Expressing engineered thymidylate kinase variants in human cells to improve AZT phosphorylation and human immunodeficiency virus inhibition
Author(s) -
Birgitta M. Wöhrl,
Laurence Loubière,
R. Brundiers,
Roger S. Goody,
David Klatzmann,
Manfred Konrad
Publication year - 2005
Publication title -
journal of general virology
Language(s) - English
Resource type - Journals
SCImago Journal Rank - 1.55
H-Index - 167
eISSN - 1465-2099
pISSN - 0022-1317
DOI - 10.1099/vir.0.80529-0
Subject(s) - biology , thymidine kinase , thymidylate synthase , enzyme , phosphorylation , kinase , virology , biochemistry , microbiology and biotechnology , virus , genetics , fluorouracil , chemotherapy , herpes simplex virus
The triphosphorylated form of the nucleoside analogue AZT (AZTTP) acts as a chain terminator during reverse transcription of the human immunodeficiency virus (HIV) genome. The bottleneck in the conversion of AZT to AZTTP is the phosphorylation of AZT monophosphate (AZTMP) by cellular thymidylate kinase. Human thymidylate kinase was engineered to exhibit highly improved activity for AZTMP to AZTDP conversion.

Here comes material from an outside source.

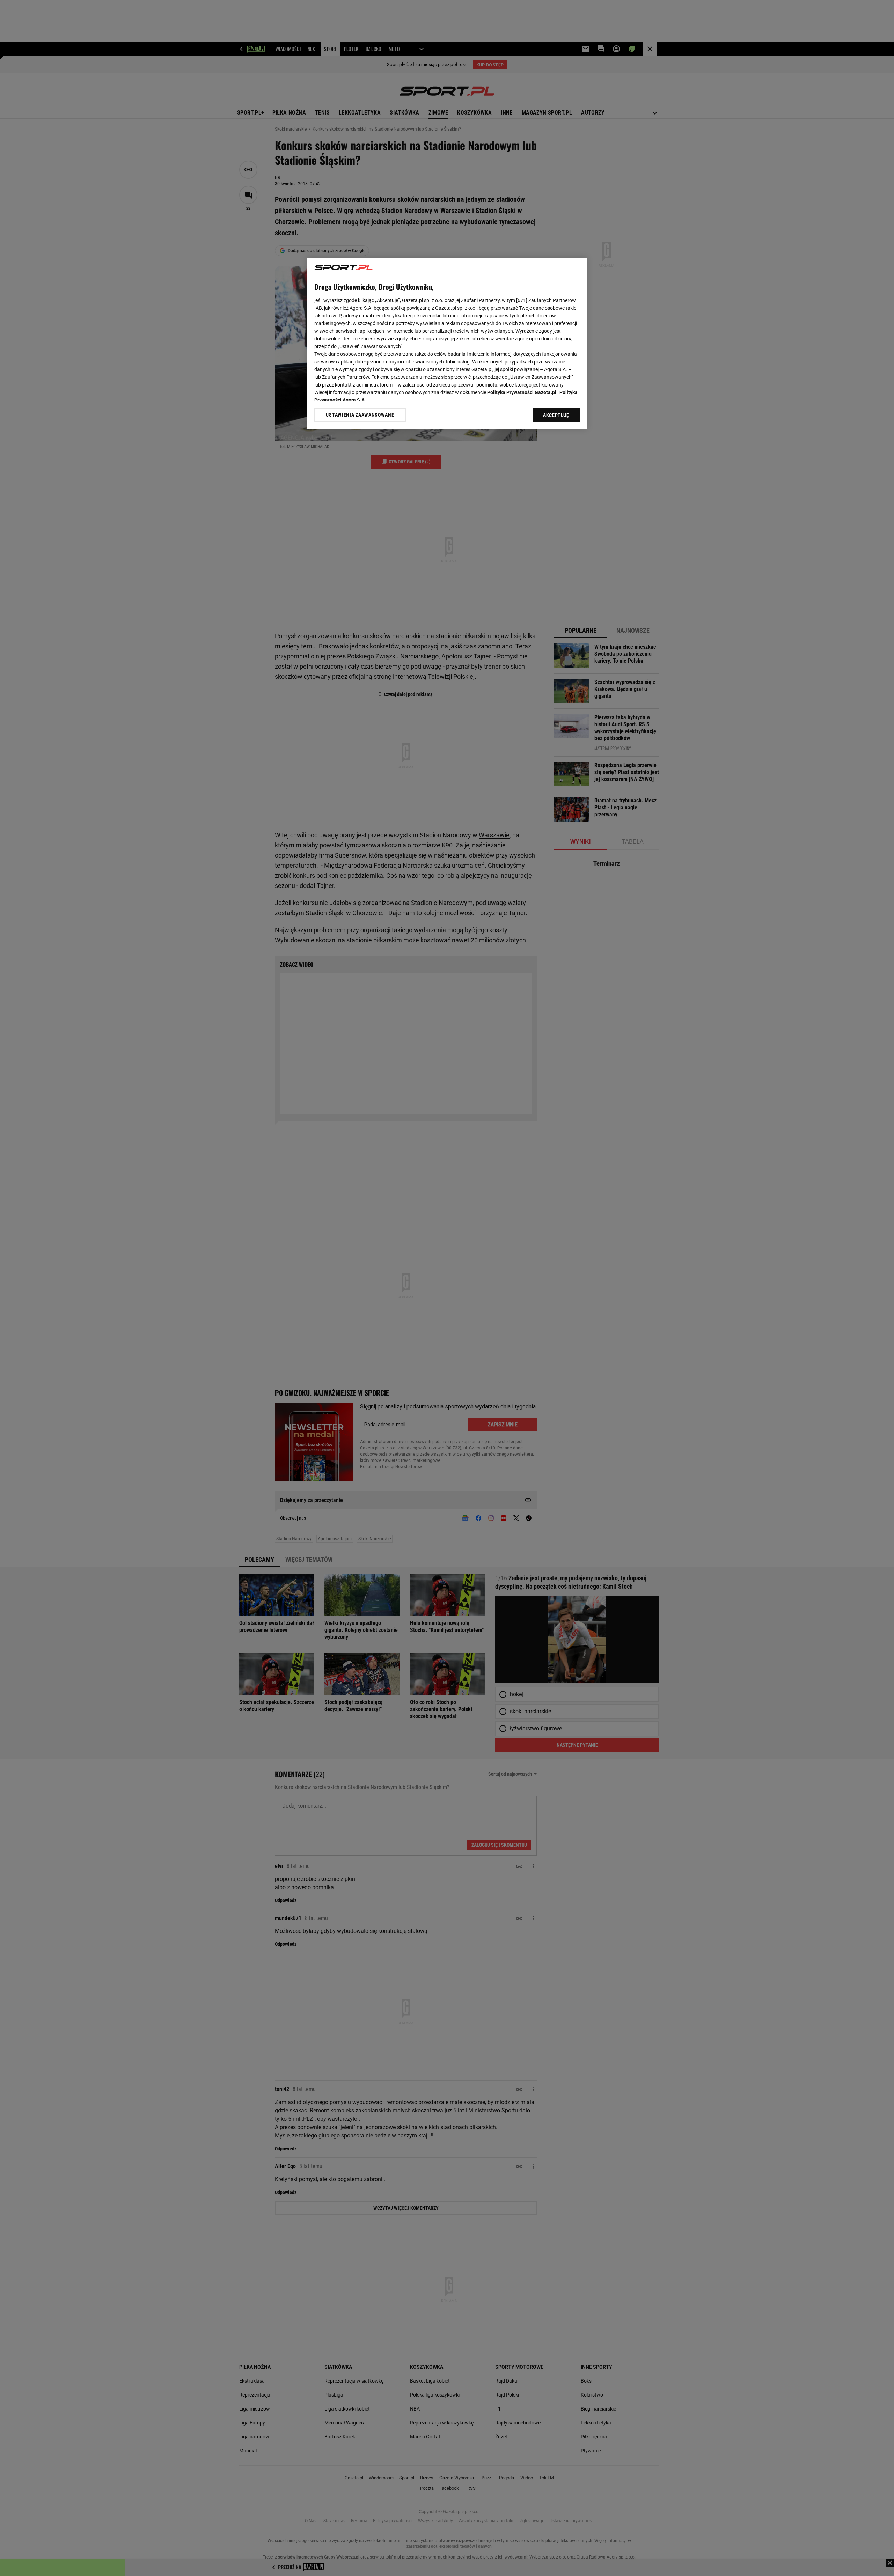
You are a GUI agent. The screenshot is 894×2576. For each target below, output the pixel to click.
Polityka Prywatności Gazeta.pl (521, 392)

It was demonstrated here that genetically modified human cells transiently expressing these enzyme variants show more than 10-fold higher intracellular concentrations of AZTDP and AZTTP. Stable clones expressing these enzymes appear to phosphorylate AZTMP less efficiently, but first experiments indicate they are still more potent in HIV inhibition than the parental cells. It was proposed that the concept of introducing into human cells a catalytically improved human enzyme, rather than an enzyme of viral, bacterial or yeast origin, may serve as a paradigm for ameliorating the metabolic activation of an established drug.